▸ TEXT PASSAGE:
I’ve been best friends with this person for almost 10 years, but over the past few months, I’ve started to realize something … I’m fairly sure I’m madly in love with them. I want to give this a shot, but I have no idea how to approach all these emotions I’m feeling—what should I do?

Best Friends Forever

Dear BFF,

I think everyone’s pretty accustomed to experiencing some kind of love for their best friends, especially after they carry you home from the ByWard Market after a night of too many beers—but it can be normal to feel those feelings of love too. We’re just not used to actually pursuing those emotions, so that’s probably what feels weird to you.

While that kind of “L-word” has been painted as a taboo subject for best friends to address, let alone even talk about, it doesn’t have to be.

It’s hard not to feel some kind of intimate romantic—and maybe even sexual—attraction to a person who knows you inside and out, and vice-versa. They’ve likely helped you through some of the hardest times in your life, and, on the flipside, have been by your side while you lived through some of life’s greatest moments so far. With some best friends, it can even feel like they’ve played a significant role in shaping you into the person you are today.

That being said, it’s important to take a step back here and spend some time getting in touch with these feelings you’re having, differentiating between actually loving this person as a romantic partner and loving them as a friend, which are two different things. If it does seem to be the former don’t fret: As I’ve said, these feelings are expected and normal.

I’ll be straight up about the fact that falling in love with one of your best friends is one of the trickiest predicaments you can find yourself in. On one hand, these feelings you’re having probably feel stronger than any attraction you’ve felt before thanks to the bond you already share with this person. You’re probably holding back like hell to keep yourself from telling them how you feel.

But on the other hand, there’s always the chance that your best friend won’t feel the same way—and that can hurt more than any other heartbreak. I’ll be blunt about the fact that, for some, finding yourself in this predicament can lead to the strongest of friendships imploding in on themselves.

At this point, I’d recommend weighing your options seriously. Have you ever caught the nuanced feeling that they might be feeling this kind of love too? If so, it’s worth the shot. But, if they’ve talked to you about other people they’re interested in, or treat the love as much more platonic in practice, then maybe not—this is your call and not mine to make.

What I can confidently say is if this person really is your best friend and does care about you as much as you do them, the reveal that they don’t feel the same about you shouldn’t have an impact on your friendship at its core. That’s the beauty of the most unwavering of friendships: Rather than crippling and collapsing when struck with an unexpected blow of conflict or drama, they actually get stronger. Being honest with them will do nothing but tighten your bond in my mind.

Bottom line is, I’d say that you should go for it. You’ve been best pals for almost 10 years, so even if they aren’t open to loving you in that romantic way you’re hoping for, I’m almost certain they’ll continue to love you in the friendly way they always have—even more so than before.

▸ SUPPLIED INFORMATION:
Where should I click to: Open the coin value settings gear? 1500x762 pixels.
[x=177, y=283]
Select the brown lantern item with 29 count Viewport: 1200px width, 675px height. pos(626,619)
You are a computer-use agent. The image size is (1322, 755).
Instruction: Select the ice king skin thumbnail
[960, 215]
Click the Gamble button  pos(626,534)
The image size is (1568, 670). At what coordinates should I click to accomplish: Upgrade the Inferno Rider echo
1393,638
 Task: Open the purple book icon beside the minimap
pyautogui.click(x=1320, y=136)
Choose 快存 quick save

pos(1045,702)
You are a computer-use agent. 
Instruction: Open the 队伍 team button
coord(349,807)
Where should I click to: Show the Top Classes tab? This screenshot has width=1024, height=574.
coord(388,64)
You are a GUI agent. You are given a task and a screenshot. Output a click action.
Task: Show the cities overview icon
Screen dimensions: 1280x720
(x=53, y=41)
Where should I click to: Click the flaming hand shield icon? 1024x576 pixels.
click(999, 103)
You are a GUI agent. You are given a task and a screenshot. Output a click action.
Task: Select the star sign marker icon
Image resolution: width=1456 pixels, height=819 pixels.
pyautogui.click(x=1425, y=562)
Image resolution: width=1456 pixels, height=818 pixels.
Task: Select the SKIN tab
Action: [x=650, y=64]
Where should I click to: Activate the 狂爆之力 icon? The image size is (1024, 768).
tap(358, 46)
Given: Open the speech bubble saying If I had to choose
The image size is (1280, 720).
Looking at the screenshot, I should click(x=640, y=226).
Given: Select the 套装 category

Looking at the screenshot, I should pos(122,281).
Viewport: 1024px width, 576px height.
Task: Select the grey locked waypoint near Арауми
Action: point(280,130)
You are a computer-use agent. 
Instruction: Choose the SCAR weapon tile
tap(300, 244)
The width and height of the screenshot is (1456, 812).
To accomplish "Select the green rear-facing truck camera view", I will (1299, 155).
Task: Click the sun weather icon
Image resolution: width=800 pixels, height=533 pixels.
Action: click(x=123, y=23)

▸ EXERCISE SET:
**1)** From the advice column, write out the passage from "But on the other" up to and including "mine to make.".
**2)** Translate this sentence from the advice column into Spanish: "At this point, I’d recommend weighing your options seriously."

▸ SOLUTIONS BY TASK:
**1)**
But on the other hand, there’s always the chance that your best friend won’t feel the same way—and that can hurt more than any other heartbreak. I’ll be blunt about the fact that, for some, finding yourself in this predicament can lead to the strongest of friendships imploding in on themselves.

At this point, I’d recommend weighing your options seriously. Have you ever caught the nuanced feeling that they might be feeling this kind of love too? If so, it’s worth the shot. But, if they’ve talked to you about other people they’re interested in, or treat the love as much more platonic in practice, then maybe not—this is your call and not mine to make.

**2)** En este punto, te recomendaría sopesar tus opciones seriamente.